People would ask how I was doing when they didn’t actually want an honest answer.
Not everyone. Some people genuinely cared. Some people knew how to sit with another human being in real pain without trying to rush them out of it. Those people were rare, and I was grateful for every single one of them.
But a lot of people were asking out of habit. Politeness. Social obligation. It was just part of the script.
“How are you?” “Fine.” “Good to hear.”
Conversation over.
The problem was… I wasn’t fine. Not even a little bit.
And after a while, it became exhausting trying to decide in real time whether to give the socially acceptable answer or the truthful one. So I started doing something that I’m sure made a lot of people uncomfortable. When someone asked how I was doing, I’d look at them and say, “Do you really want to know? Or are you just being polite?”
That changed the energy in the room pretty fast.
Most people looked uncomfortable. Some laughed nervously. A few actually admitted, “No, not really.”
And honestly? I respected that. At least it was the truth.
What was harder to sit with was realizing just how uncomfortable real emotion makes people. Especially grief. Especially sadness that lasts longer than other people think it should. Because there is absolutely a pressure in our culture to appear okay.
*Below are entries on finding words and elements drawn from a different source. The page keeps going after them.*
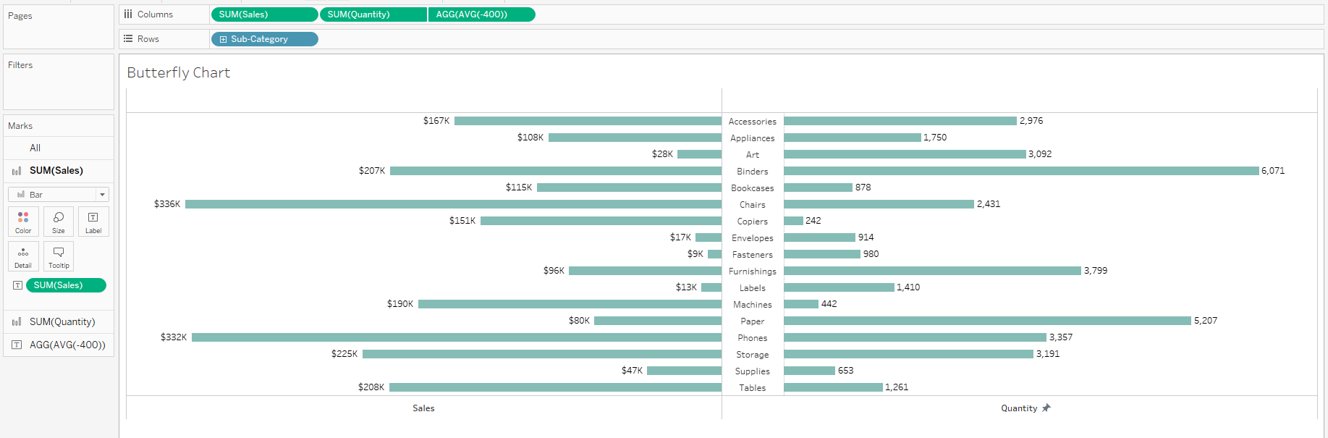Click the Detail button on Marks card
This screenshot has width=1328, height=438.
[x=23, y=256]
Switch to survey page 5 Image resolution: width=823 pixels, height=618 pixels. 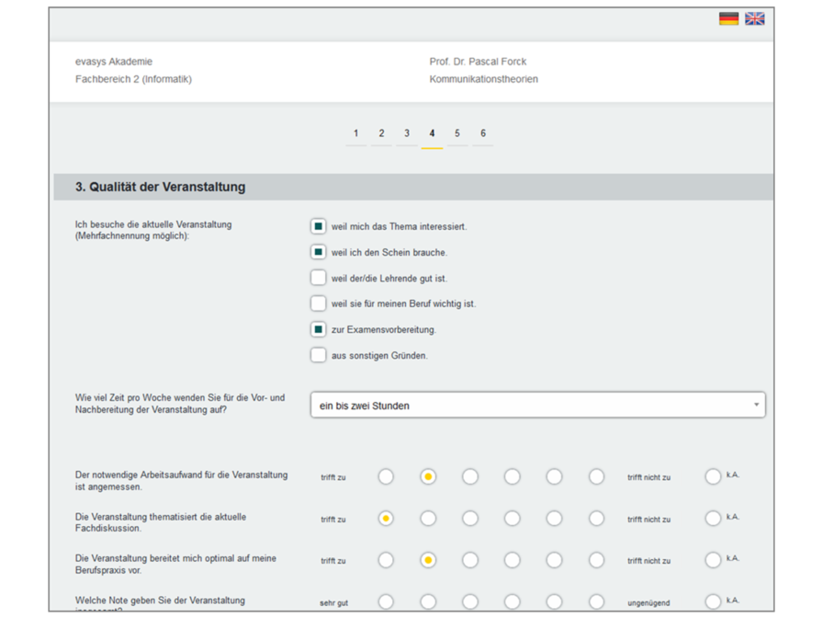[x=457, y=132]
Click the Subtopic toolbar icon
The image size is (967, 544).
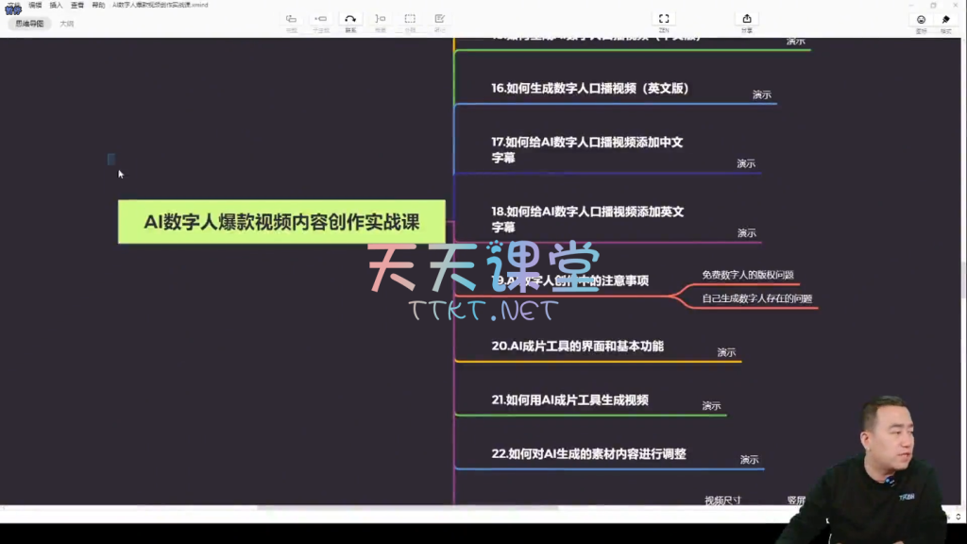(x=320, y=20)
To move forward. To stay positive. To show progress. And if enough time passes, people start expecting your pain to get quieter, smaller, more manageable for them to be around.
Not because they’re bad people. I genuinely don’t think that’s it.
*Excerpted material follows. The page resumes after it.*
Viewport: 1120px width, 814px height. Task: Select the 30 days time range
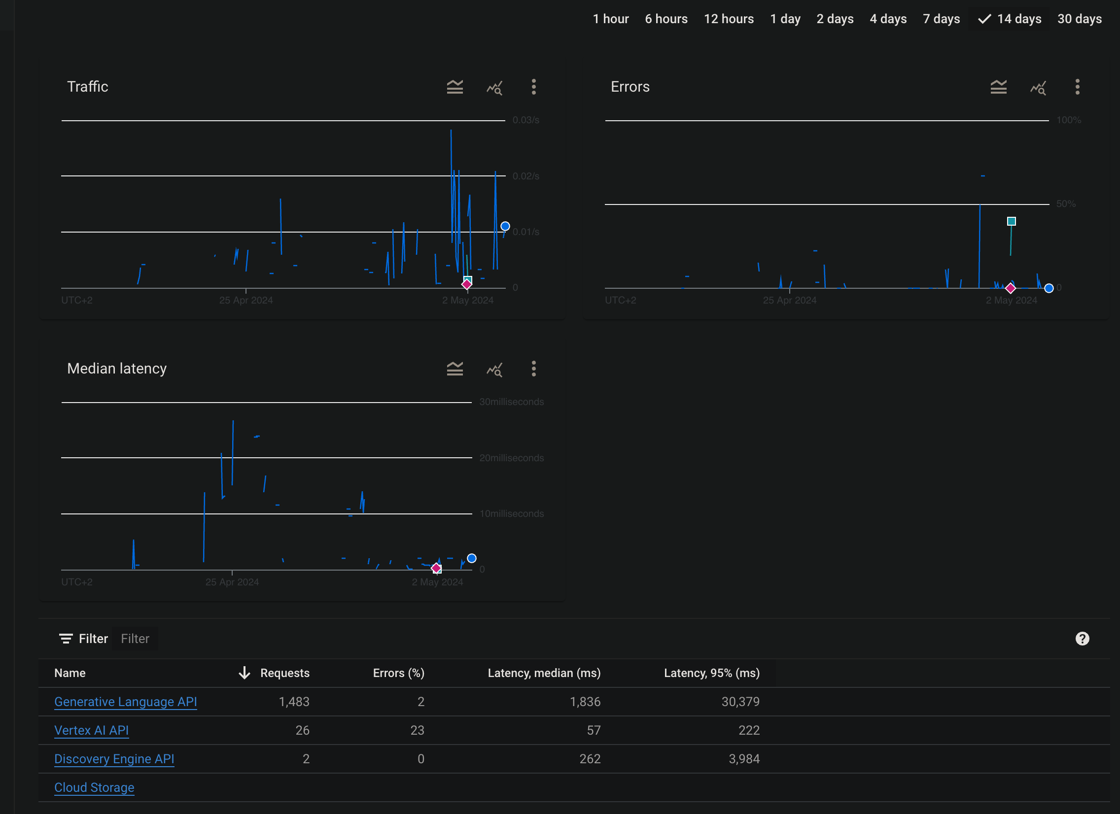[1079, 19]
I think most people just don’t know what to do with pain they can’t fix. So they look for signs that you’re getting better. And when you’re not, when you’re still right in the middle of it, the conversation gets awkward and they find a reason to move on.
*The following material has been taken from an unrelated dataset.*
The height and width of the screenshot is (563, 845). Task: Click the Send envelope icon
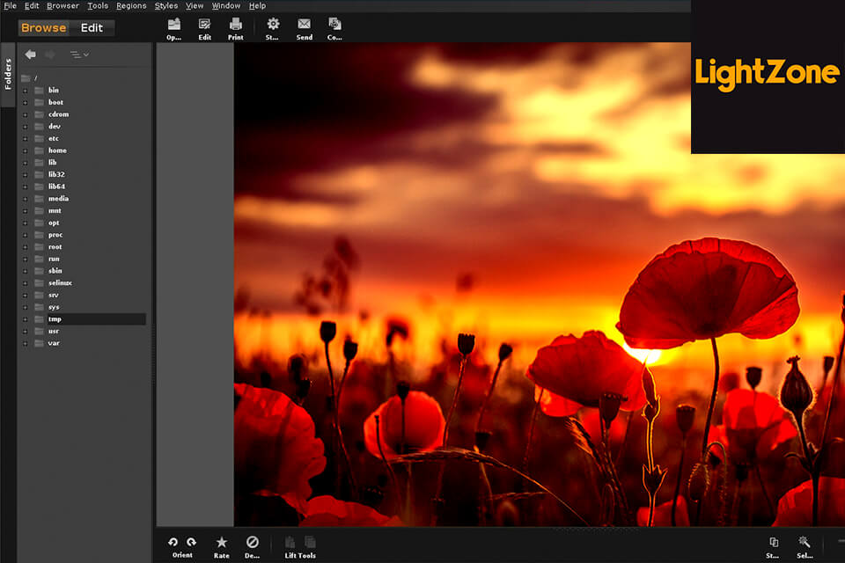[304, 25]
And that pressure doesn’t just show up in grief. It’s everywhere.
People post happy moments while privately falling apart. People say they’re good because explaining the truth feels like too much work. People smile through burnout, loneliness, anxiety, depression, and emotional exhaustion because they don’t want to make anyone else uncomfortable.
After a while, you stop actually living your life and you start performing it.
And that performance takes energy. A lot of energy. Energy most of us don’t have to spare.
I think that’s part of why so many people feel so disconnected from themselves right now. They spend so much time managing how they appear that they genuinely lose touch with how they actually feel. And that disconnect creates a constant internal friction — not because difficult emotions are wrong, but because pretending not to have them is exhausting in a way that compounds over time.
You start editing yourself in real time. You measure your honesty by how comfortable it will make someone else. And eventually… that gets very lonely.
One of the things grief taught me is that healing and performance are not the same thing. Looking okay is not the same as being okay. And positivity isn’t always healthy if it requires you to abandon what’s actually real.
I remember a coworker named Rose asking how I was doing after Bob died. When I asked her my usual question, “Do you really want to know?”
She said, without hesitating, “Of course I do.”
So I told her the truth.
I told her I hated my life. That I hated living like that. That I wished I could have him back, and I hated crying all the time, and I didn’t know how to do any of this.
And once I started talking, the tears came too.
Rose didn’t try to fix it. She didn’t rush me toward the bright side. She didn’t tell me that everything happens for a reason or that I needed to stay strong. She just hugged me and said, “It’s okay. It’s understandable.”
I still think about that moment.
Not because she solved anything. She didn’t. But for a few minutes, I didn’t have to perform being okay. I could just be honest. And I cannot tell you how much that mattered.
I think a lot of people are starving for exactly that. Not advice. Not correction. Not someone handing them a reframe. Just the ability to tell the truth about where they are without feeling like they’re failing some invisible happiness test.
Maybe that’s part of healing, too — finding the people and spaces where you don’t have to perform your way through pain.
And maybe happiness becomes more possible when honesty finally has enough room to breathe.
Your turn
For this week, I’d like you to ponder this: How often do you answer “I’m fine” on autopilot? Where do you feel pressure to appear okay when you’re not? Who in your life actually makes it safe to answer honestly?
And are you giving yourself permission to tell the truth about how you actually feel?